Their ID NOW point-of-care testing platform was introduced in 2014 and is already used for flu, Strep A and respiratory syncytial virus (RSV) so the company knew they could optimize it for COVID-19 but in the past that would have been an onerous expensive job to get through the bureaucracy. FDA only granted emergency waivers on hand sanitizer paperwork because everyone in America is mixing aloe and rubbing alcohol in their kitchen. Instead of creating a standard and telling companies to meet it (or else) they even treat generic Purell like it is a brand new heart medication.
 
If there is an upside to crisis, it may be that government gets out of the way. FDA was letting huge pallets of ventilators sit on docks waiting to be "inspected." CDC refused to send out coronavirus tests unless hospitals proved patients had coronavirus - and then sent faulty tests anyway. With an actual pandemic striking fear into the hearts of the public, gross bureaucratic mismanagement sparked public outrage that career government employees had created so many obstacles chasing the goal of zero risk - the infamous precautionary principle that has crippled science in Europe - that they were holding progress back and helping no one except lawyers.



Calls for the administration to cut red tape in science and health agencies - previously criticized by partisan journalists and their political allies at lawyer-driven activist groups claiming "consumer protection" was at risk - were embraced by the public, who threw off decades of indoctrination that companies were evil.

The public wanted Clorox, they wanted Lysol, they wanted Purell. They wanted chemicals that work, not gibberish about endocrine disruptors according to carefully massaged statistics. They want government that works, and were baffled that though government was seeing its third coronavirus pandemic in the last 17 years, it was still plodding along pretending not doing anything except making everything expensive was keeping us safe. The public no longer felt it valuable that CDC needed to tell us about a lettuce recall six weeks after it was in stores. People were angry that government was not as nimble as the free market and were instead bottlenecks to innovation.
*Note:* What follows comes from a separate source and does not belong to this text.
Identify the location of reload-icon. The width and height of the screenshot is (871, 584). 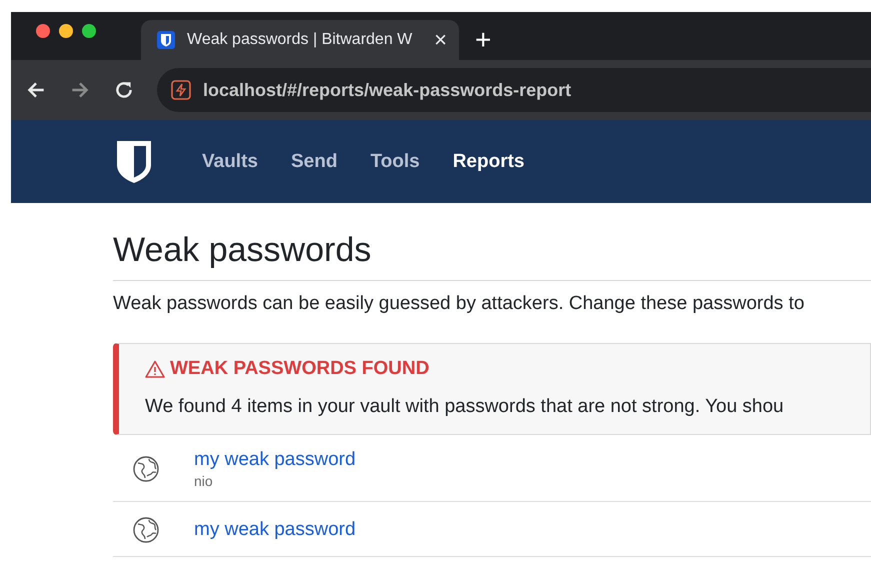
(124, 90).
While CDC continues to plod along creating statistics about what happened in the past and making cosmic projections about the future, FDA has quickly remade itself into the nimble, practical group it should be. First they went around CDC incompetence and granted emergency authorization to labs who could do testing, then they tackled devices, and now Abbott has gotten approval for a rapid point-of-care test.

Abbott says it can ramp up production quickly, with 50,000 tests a day to start.

Congratulations to them, and to FDA for recognizing that requiring 18 months and tens of millions of dollars to change the color on a label should no longer be the norm.